## ACTIVITY
The line containing "Click the help icon beside 购买激活码" and every line after it, through the end of the records below, are to be reproduced exactly, with the pictures left out.

=-=-=-=-=

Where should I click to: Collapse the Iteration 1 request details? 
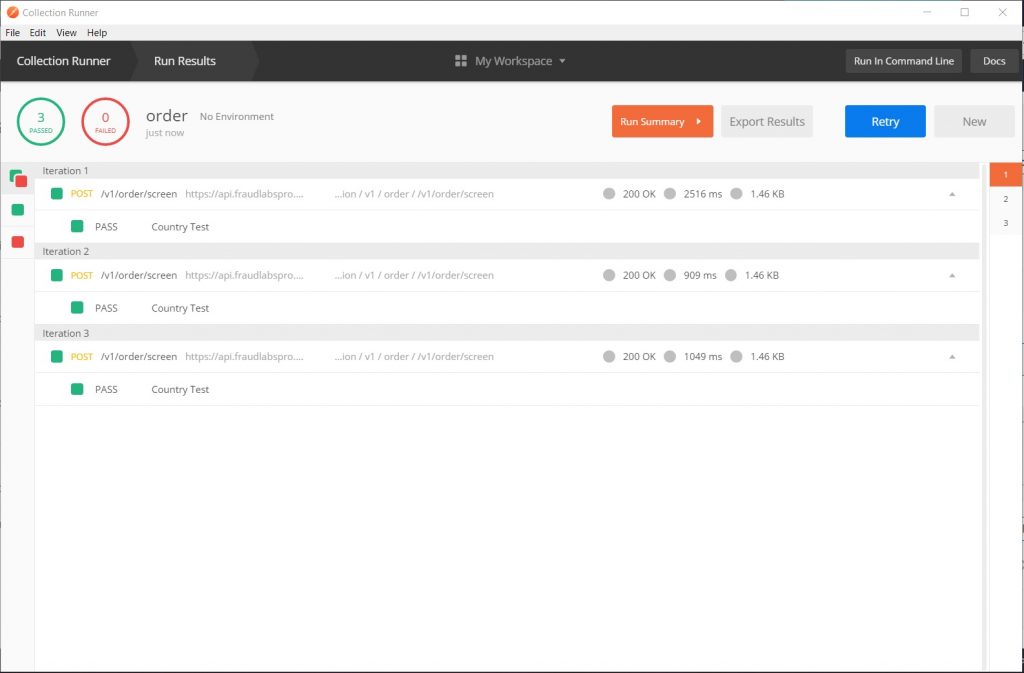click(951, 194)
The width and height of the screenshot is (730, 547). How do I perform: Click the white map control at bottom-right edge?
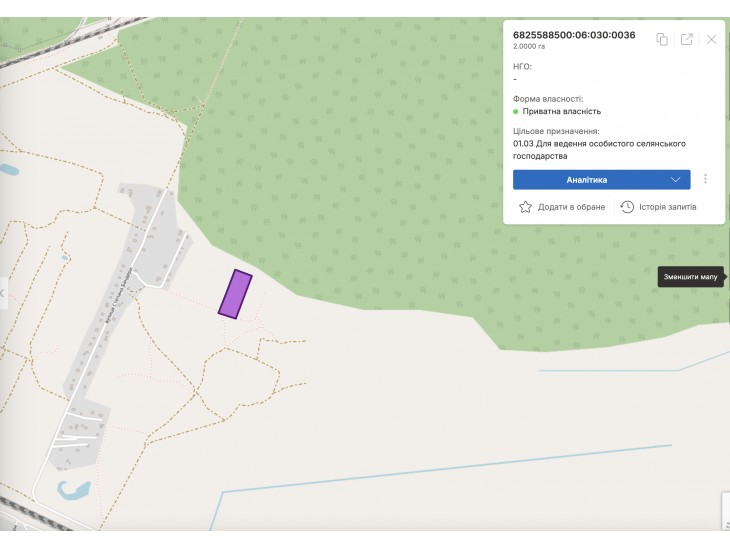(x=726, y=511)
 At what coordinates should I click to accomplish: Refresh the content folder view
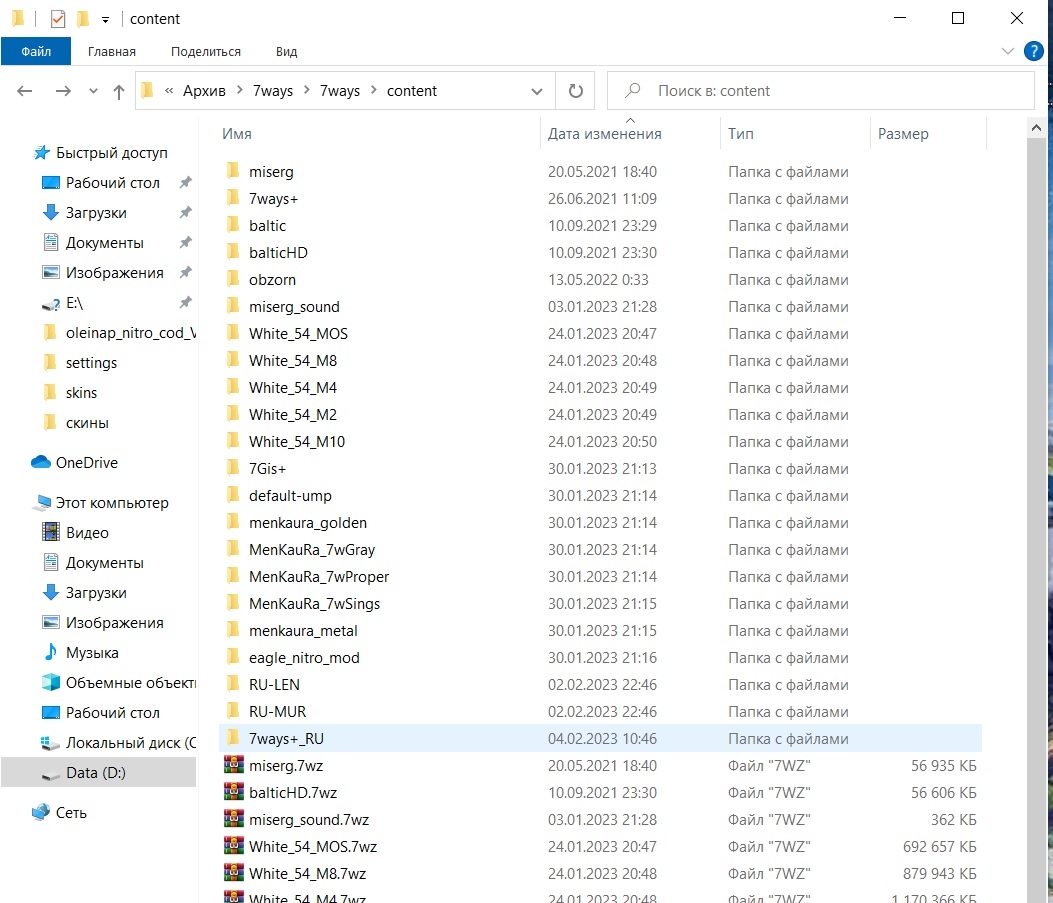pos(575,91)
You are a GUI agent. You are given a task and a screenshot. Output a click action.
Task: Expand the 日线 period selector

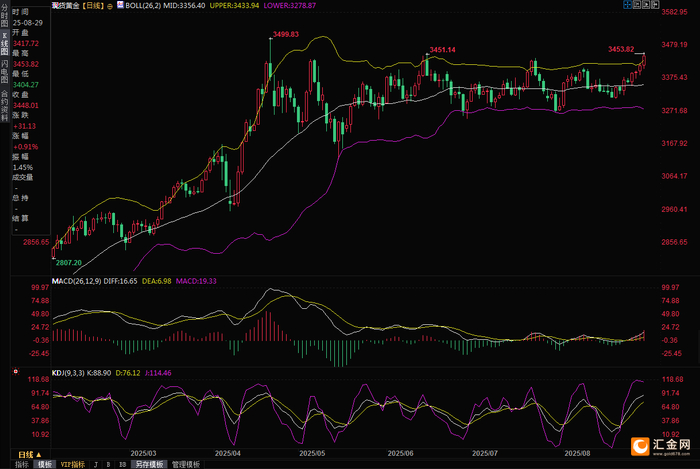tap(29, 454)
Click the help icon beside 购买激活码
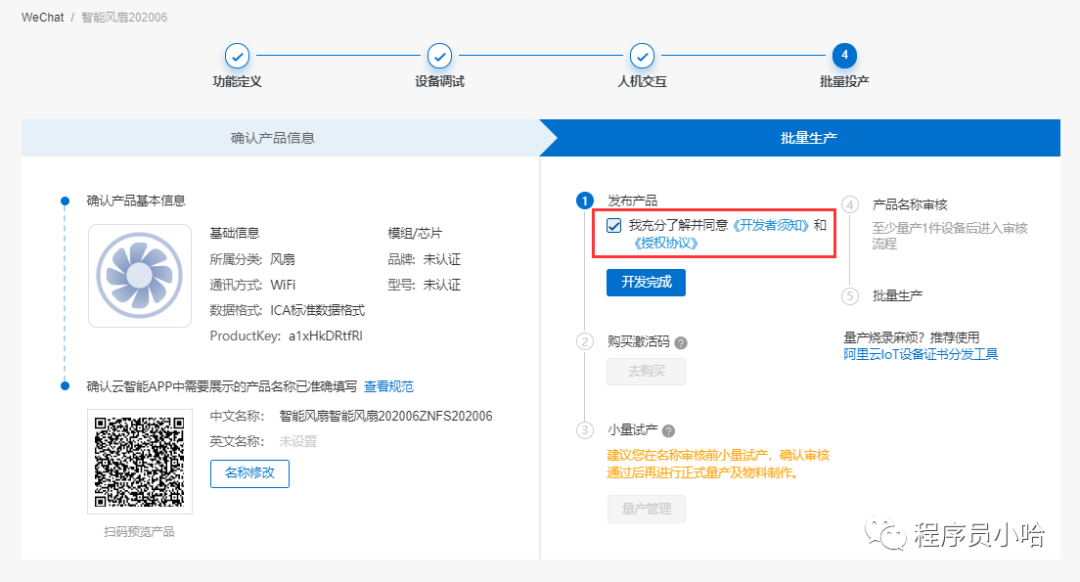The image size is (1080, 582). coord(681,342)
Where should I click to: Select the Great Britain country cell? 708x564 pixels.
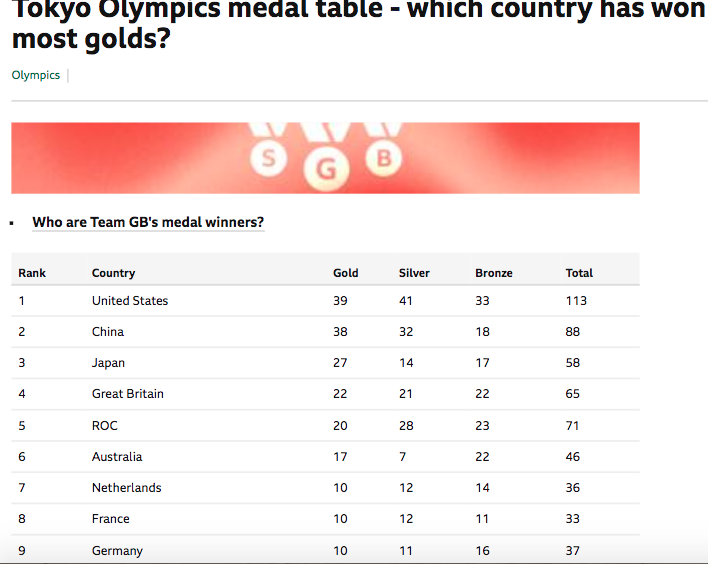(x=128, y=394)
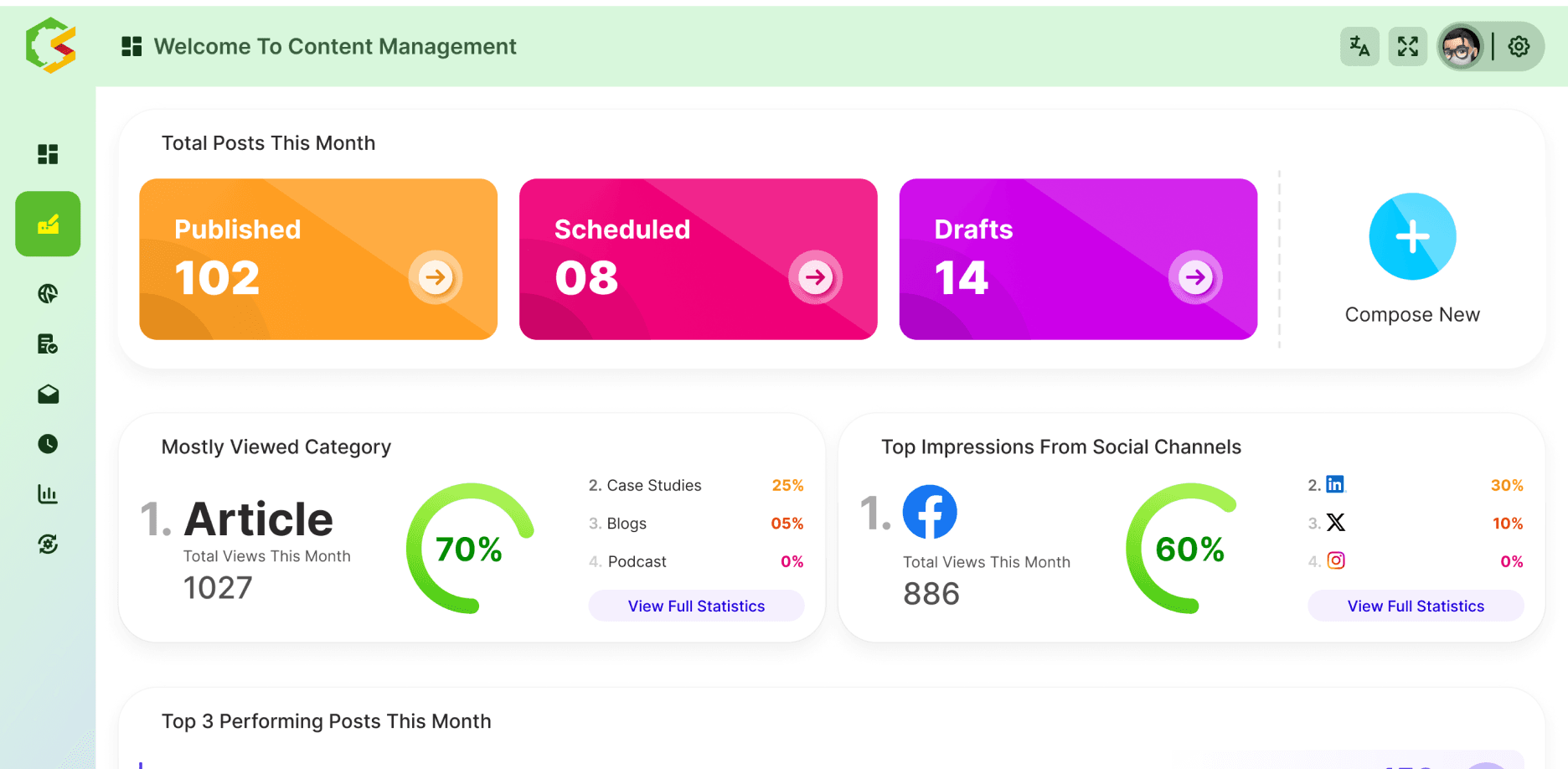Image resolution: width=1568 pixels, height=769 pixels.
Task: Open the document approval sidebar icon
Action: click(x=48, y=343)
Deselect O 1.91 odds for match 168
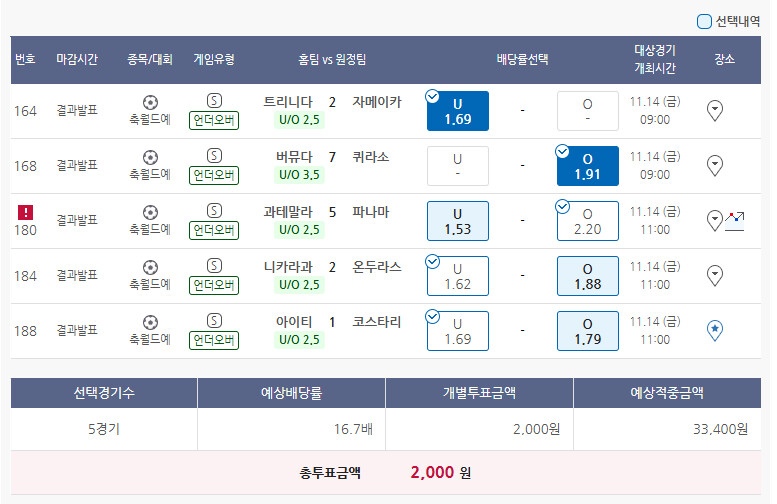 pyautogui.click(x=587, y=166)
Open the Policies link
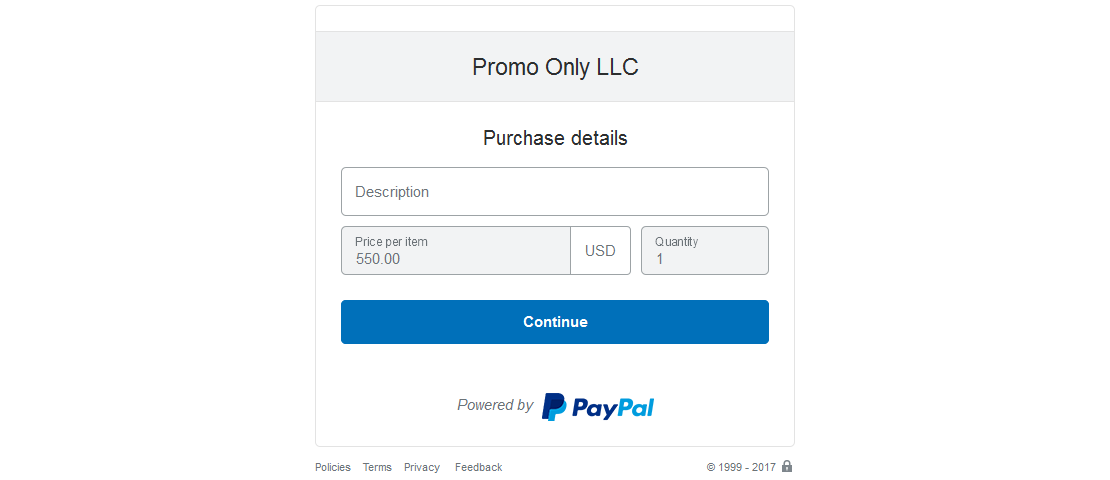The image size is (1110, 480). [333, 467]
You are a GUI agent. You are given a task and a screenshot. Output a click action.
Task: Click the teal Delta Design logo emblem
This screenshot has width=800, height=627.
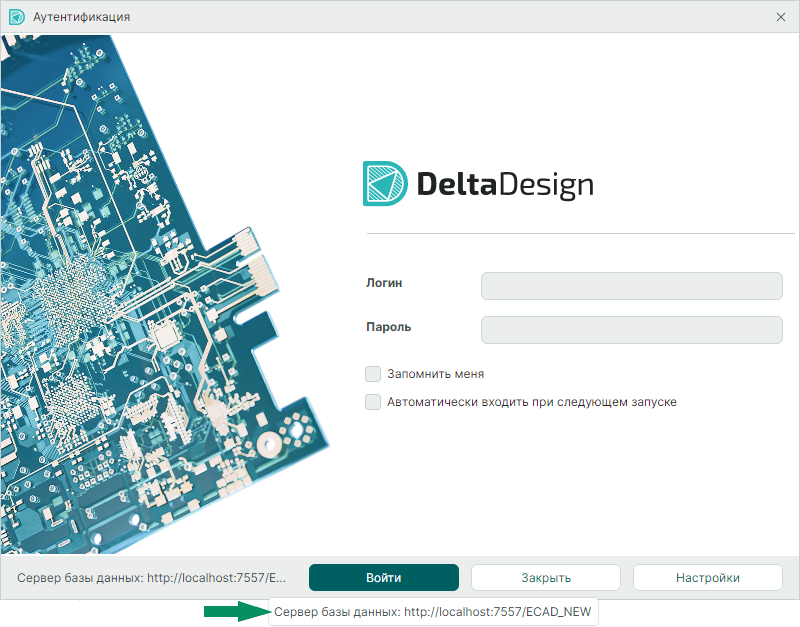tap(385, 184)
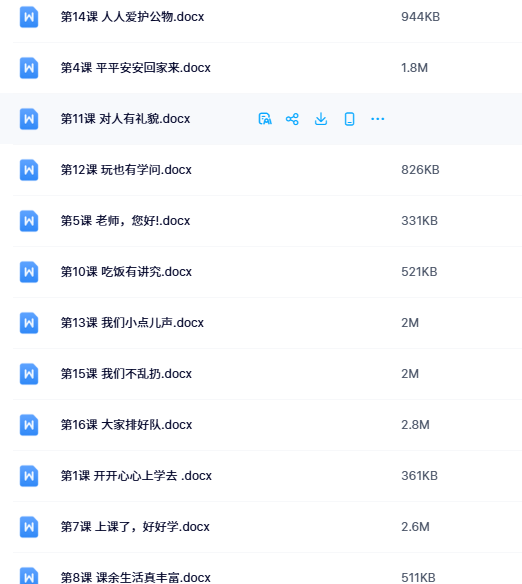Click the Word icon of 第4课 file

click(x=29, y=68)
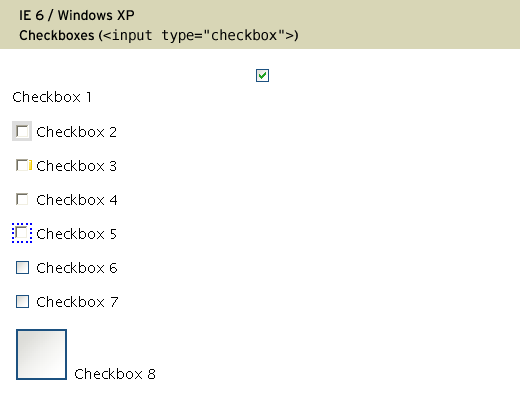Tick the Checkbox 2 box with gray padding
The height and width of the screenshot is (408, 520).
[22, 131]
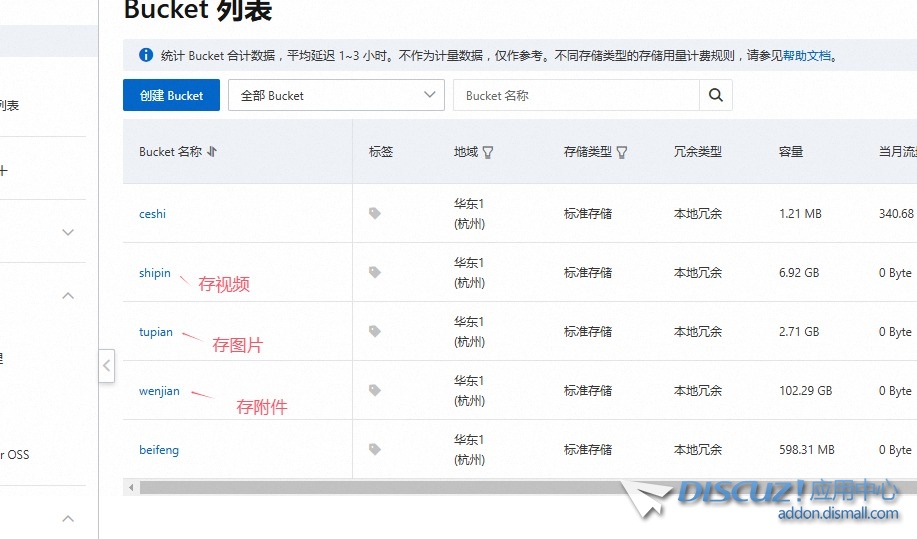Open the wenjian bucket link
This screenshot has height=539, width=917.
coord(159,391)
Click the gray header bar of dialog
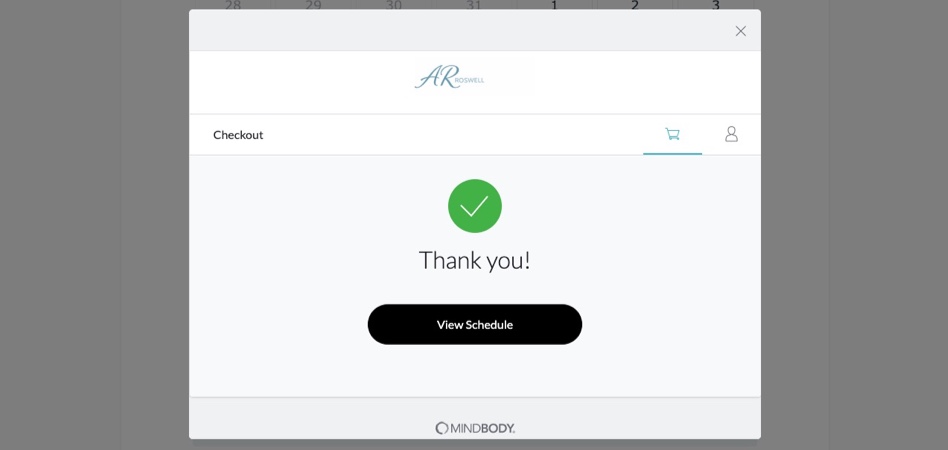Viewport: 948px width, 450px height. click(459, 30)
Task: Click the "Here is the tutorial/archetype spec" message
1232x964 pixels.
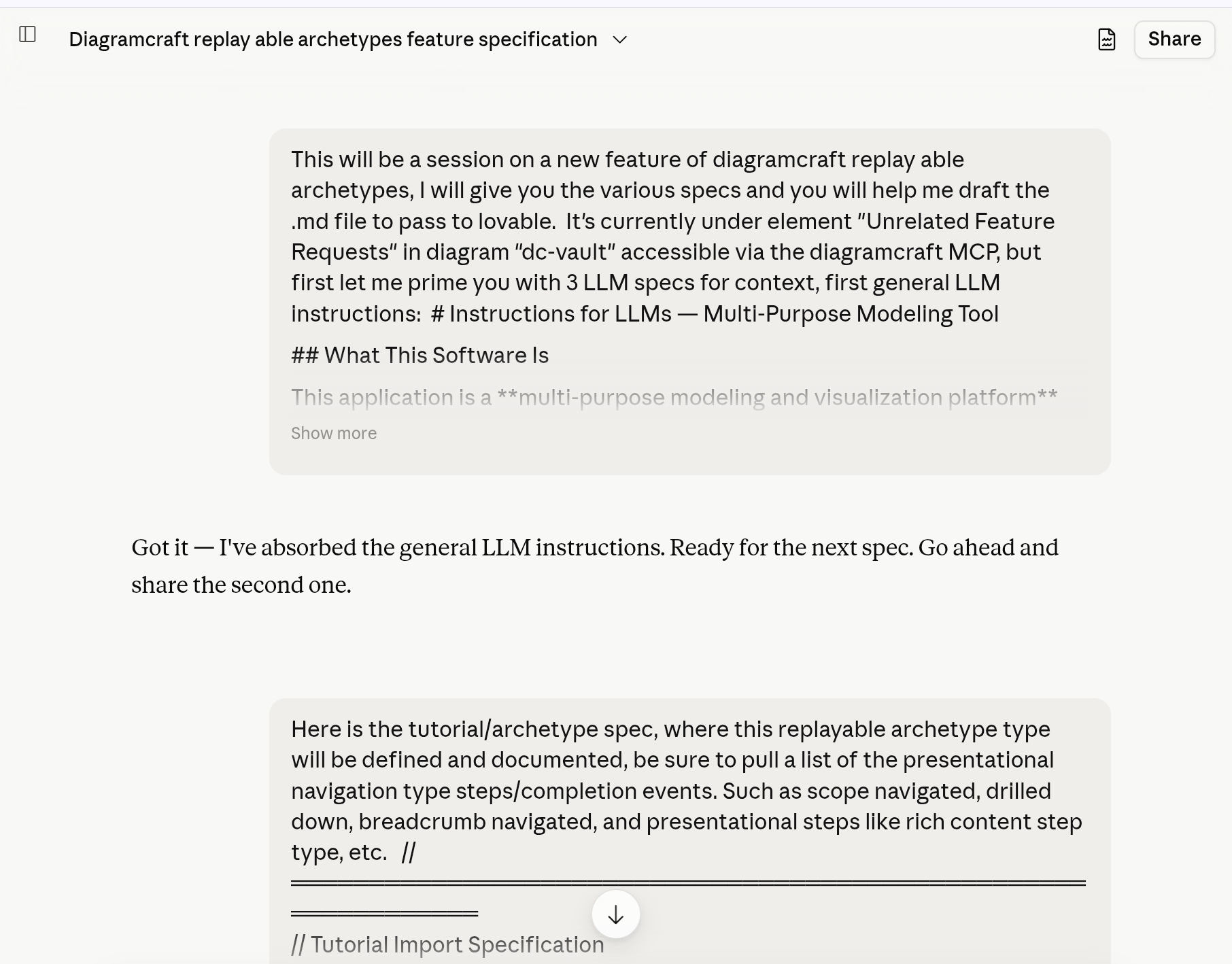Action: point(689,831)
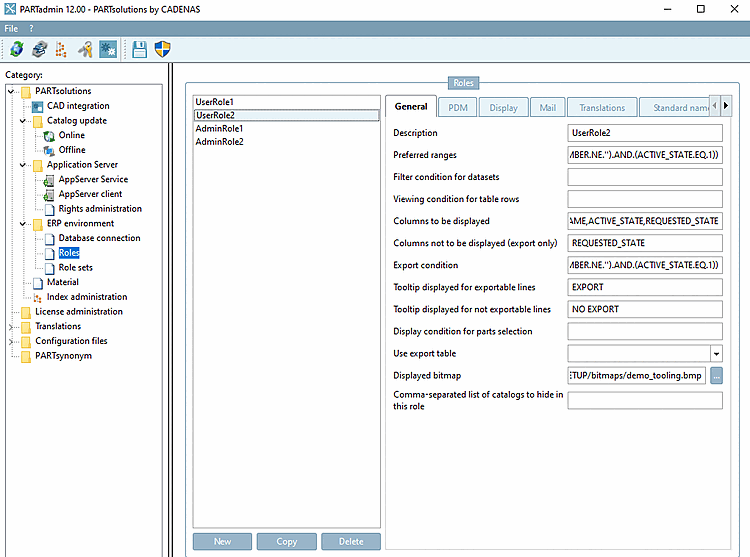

=-=-=-=-=

## RESULT OF THIS EXERCISE
Click the help icon beside 购买激活码
The image size is (1080, 582). coord(681,342)
Where should I click to: Select the Great Britain country cell? 708x564 pixels.
(x=128, y=394)
Image resolution: width=1568 pixels, height=769 pixels.
Task: Open the document approval sidebar icon
Action: click(x=48, y=343)
Deselect O 1.91 odds for match 168
 pyautogui.click(x=587, y=166)
Open the Policies link
The image size is (1110, 480). [333, 467]
You are a GUI agent. You are given a task and a screenshot. Output a click action.
Task: Click the teal Delta Design logo emblem
This screenshot has width=800, height=627.
tap(385, 184)
Click the Word icon of 第4课 file

click(x=29, y=68)
Tick the Checkbox 2 box with gray padding
The height and width of the screenshot is (408, 520).
[22, 131]
Open the wenjian bucket link
This screenshot has height=539, width=917.
coord(159,391)
Click the gray header bar of dialog
Viewport: 948px width, 450px height. click(459, 30)
Task: Click the "Here is the tutorial/archetype spec" message
1232x964 pixels.
Action: point(689,831)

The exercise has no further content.